> **Extracted text**
********

One possibility is that these abnormalities originate from mature granule cells in humans. In the case of mossy fiber sprouting, rodent studies demonstrate that granule cells up to 2 months old can contribute (8), so it is conceivable that much older granule cells (i.e., years) may be able to do so in humans. Rodent studies also demonstrate that granule cell dispersion affects mature cells. Other abnormalities, however, originate almost exclusively from newborn cells in rodents. These include the formation of aberrant dendrites and the mismigration of granule cells to the dentate hilus. This finding makes their presence in human tissue more difficult to explain. Nonetheless, it is possible that distinct mechanisms may be able to produce anatomically similar pathologies.
Second, there is agreement that neurogenesis continues in the dentate gyrus throughout childhood in humans—perhaps into the teenage years. This raises the possibility that abnormal granule cells observed in adults with mTLE may have been generated much earlier in life. In patients with pediatric epilepsy, there could be a relatively tight temporal link between the accumulation of abnormal cells and disease onset. It is also conceivable that abnormal granule cells generated in childhood may lie “dormant” for years, leading to clinical epilepsy only after the occurrence of other age-related changes or in combination with other risk factors. Indeed, many known childhood risk factors for epilepsy, such as complex febrile seizures or status epilepticus, promote aberrant integration of newborn granule cells in rodents.
A third intriguing possibility stems from the observation that maturation of adult-generated granule cells occurs much more slowly in nonhuman primates than in rodents. In rodents, most newborn granule cells have downregulated immature neuron markers and begin expressing mature neuron markers by 1 month. In contrast, less than half of newborn granule cells in nonhuman primates achieve a similar maturational stage by 8 months (9). It is conceivable that cells may persist in these immature states for years. This is important for mTLE, because rodent studies have demonstrated that immature neurons exposed to an epileptogenic brain injury integrate abnormally (10). Therefore, even if adult neurogenesis has ceased in the human brain, residual populations of immature neurons may still be able to mediate epileptogenic rewiring of the dentate gyrus.
Given the difficulty of assessing adult neurogenesis in humans, controversy over the presence or absence of the phenomena is likely to continue for the foreseeable future. Regardless of their origin, however, abnormal granule cells are present in the brains of patients with mTLE. Understanding the functional impact of these cells on the etiology of epilepsy remains an important area of investigation.

********

[Records taken from a dataset]
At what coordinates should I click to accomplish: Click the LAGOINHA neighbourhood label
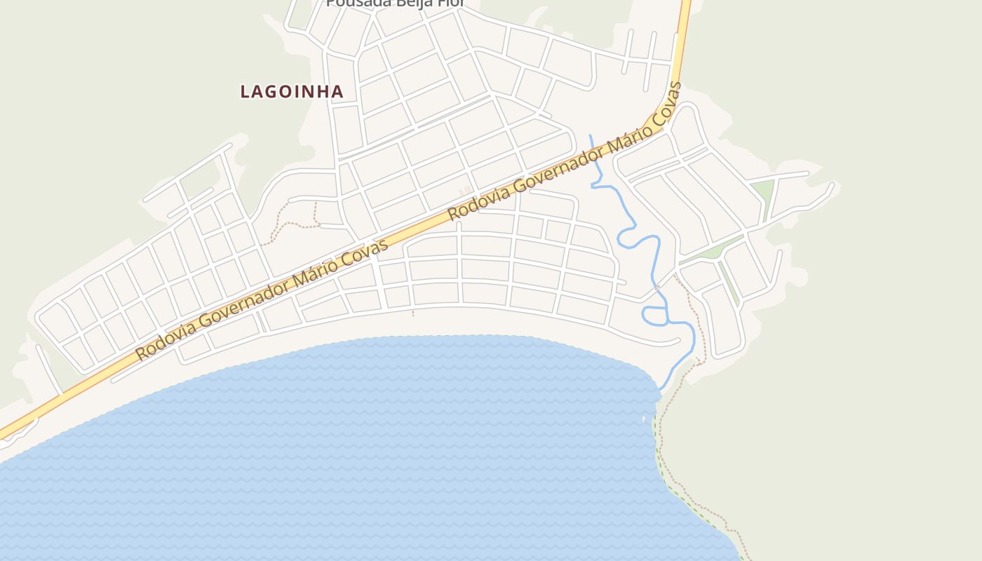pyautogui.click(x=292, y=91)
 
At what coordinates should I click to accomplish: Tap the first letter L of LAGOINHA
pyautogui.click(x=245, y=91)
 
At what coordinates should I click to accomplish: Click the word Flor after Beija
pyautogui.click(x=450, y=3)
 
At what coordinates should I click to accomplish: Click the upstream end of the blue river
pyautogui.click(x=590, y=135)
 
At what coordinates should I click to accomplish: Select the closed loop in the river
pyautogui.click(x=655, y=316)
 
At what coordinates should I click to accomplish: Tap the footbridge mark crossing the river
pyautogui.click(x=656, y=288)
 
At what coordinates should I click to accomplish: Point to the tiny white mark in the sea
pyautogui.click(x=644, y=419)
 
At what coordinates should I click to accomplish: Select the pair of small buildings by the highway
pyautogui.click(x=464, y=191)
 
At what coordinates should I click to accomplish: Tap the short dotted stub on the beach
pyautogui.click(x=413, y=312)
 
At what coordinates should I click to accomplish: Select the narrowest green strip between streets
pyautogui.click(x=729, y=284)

********

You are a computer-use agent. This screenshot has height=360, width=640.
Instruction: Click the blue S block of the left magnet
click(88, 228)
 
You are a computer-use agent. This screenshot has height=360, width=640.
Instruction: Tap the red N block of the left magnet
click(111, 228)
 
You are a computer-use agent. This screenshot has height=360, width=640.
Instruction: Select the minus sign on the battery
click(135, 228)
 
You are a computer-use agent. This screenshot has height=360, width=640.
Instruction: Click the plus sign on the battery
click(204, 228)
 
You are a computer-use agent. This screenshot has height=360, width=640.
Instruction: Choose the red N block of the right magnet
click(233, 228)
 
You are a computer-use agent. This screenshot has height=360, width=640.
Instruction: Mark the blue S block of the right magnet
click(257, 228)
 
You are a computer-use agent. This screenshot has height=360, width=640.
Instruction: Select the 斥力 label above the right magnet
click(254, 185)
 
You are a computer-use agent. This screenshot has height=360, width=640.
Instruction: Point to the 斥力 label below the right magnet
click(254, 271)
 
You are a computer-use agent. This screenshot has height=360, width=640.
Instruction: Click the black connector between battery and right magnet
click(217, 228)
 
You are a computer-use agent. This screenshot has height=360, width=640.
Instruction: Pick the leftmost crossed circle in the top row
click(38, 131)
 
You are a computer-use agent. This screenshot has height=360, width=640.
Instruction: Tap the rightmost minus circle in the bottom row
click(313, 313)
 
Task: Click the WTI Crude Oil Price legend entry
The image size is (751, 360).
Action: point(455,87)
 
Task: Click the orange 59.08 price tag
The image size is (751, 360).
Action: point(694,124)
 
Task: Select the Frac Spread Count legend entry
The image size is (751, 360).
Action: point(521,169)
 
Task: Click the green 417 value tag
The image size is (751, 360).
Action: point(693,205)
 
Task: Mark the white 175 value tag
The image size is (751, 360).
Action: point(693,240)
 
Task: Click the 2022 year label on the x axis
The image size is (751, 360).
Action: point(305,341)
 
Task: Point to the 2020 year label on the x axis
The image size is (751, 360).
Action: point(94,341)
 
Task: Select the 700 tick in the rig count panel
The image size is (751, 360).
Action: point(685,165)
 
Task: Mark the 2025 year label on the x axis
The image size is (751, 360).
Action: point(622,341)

********

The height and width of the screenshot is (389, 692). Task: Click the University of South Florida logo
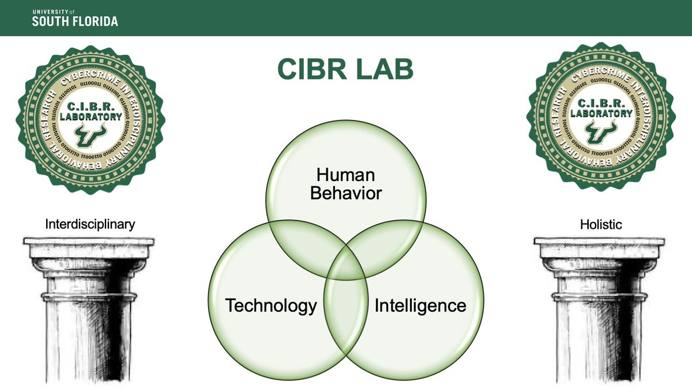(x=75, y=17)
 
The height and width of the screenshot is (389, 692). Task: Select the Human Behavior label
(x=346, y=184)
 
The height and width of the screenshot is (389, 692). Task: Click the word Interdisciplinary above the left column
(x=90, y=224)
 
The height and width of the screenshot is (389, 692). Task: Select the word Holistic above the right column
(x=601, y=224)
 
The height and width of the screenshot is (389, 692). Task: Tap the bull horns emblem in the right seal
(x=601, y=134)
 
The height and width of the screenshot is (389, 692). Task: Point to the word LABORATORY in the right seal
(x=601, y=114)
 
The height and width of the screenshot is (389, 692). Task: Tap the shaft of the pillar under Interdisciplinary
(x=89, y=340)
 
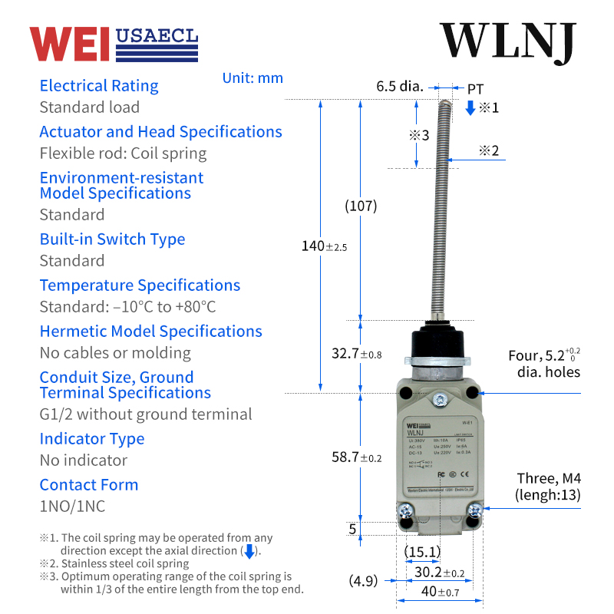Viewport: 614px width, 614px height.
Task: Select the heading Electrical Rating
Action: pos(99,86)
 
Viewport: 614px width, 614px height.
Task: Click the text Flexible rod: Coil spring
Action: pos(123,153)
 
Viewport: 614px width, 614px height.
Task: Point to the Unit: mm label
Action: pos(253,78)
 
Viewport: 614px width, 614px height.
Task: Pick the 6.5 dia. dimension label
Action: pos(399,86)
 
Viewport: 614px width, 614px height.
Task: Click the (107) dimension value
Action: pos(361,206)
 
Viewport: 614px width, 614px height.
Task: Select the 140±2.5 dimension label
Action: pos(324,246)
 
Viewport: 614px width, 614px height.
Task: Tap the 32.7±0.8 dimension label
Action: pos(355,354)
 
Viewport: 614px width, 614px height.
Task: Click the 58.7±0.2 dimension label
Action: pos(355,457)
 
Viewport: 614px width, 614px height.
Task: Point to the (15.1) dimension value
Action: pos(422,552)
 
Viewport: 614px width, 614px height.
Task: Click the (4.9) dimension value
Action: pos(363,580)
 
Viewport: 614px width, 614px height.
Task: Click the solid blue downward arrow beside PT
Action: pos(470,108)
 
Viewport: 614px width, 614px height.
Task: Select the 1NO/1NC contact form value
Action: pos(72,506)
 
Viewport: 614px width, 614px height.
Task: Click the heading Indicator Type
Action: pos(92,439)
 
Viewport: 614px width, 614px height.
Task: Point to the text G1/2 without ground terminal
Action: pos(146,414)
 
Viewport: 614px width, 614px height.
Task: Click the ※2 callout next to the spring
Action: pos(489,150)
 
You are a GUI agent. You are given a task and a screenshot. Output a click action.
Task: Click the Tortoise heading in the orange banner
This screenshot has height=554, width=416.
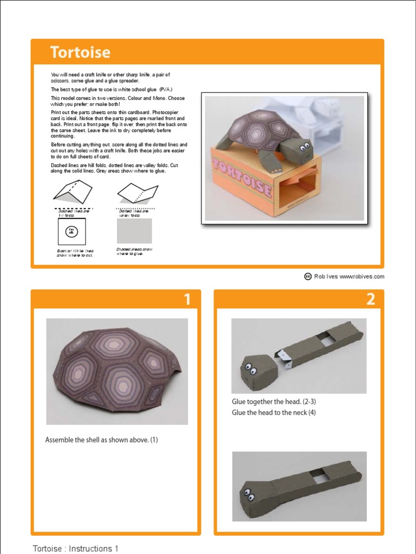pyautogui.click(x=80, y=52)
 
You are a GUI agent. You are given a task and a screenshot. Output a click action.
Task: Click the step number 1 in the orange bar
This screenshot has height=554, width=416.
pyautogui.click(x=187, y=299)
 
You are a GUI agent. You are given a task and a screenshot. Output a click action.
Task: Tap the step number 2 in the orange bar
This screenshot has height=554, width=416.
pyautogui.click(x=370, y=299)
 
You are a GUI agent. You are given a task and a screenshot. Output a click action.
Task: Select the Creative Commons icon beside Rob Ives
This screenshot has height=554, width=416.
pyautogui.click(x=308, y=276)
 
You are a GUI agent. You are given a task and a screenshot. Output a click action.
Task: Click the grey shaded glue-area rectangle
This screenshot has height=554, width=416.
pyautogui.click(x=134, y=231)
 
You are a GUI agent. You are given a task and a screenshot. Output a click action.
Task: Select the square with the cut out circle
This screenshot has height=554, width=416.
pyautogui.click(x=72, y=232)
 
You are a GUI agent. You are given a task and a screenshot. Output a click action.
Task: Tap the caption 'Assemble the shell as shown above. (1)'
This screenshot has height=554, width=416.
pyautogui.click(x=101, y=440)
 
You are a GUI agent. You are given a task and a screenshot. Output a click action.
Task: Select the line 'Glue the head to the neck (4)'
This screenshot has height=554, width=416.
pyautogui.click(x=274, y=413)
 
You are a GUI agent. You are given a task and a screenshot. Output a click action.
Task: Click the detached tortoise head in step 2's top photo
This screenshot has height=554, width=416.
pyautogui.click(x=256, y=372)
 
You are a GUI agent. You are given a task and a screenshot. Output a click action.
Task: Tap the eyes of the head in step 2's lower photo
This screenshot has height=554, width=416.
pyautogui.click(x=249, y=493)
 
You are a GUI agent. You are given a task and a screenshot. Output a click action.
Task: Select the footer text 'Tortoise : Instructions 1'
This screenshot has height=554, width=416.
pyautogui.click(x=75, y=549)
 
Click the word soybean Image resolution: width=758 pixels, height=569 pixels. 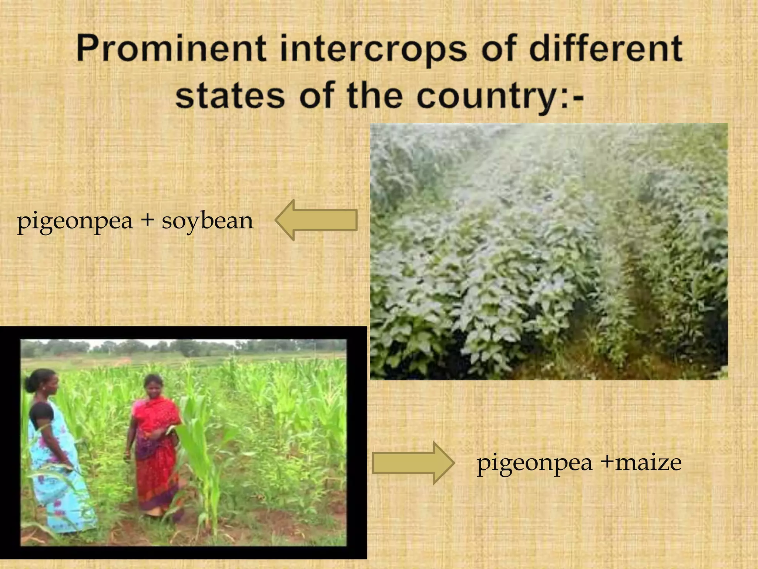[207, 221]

********

> **What you will do**
From the text on abnormal granule cells in epilepsy, extract the passage from "One possibility is" to "anatomically similar pathologies.". None of the items is needed.

> **Result of the exercise**
One possibility is that these abnormalities originate from mature granule cells in humans. In the case of mossy fiber sprouting, rodent studies demonstrate that granule cells up to 2 months old can contribute (8), so it is conceivable that much older granule cells (i.e., years) may be able to do so in humans. Rodent studies also demonstrate that granule cell dispersion affects mature cells. Other abnormalities, however, originate almost exclusively from newborn cells in rodents. These include the formation of aberrant dendrites and the mismigration of granule cells to the dentate hilus. This finding makes their presence in human tissue more difficult to explain. Nonetheless, it is possible that distinct mechanisms may be able to produce anatomically similar pathologies.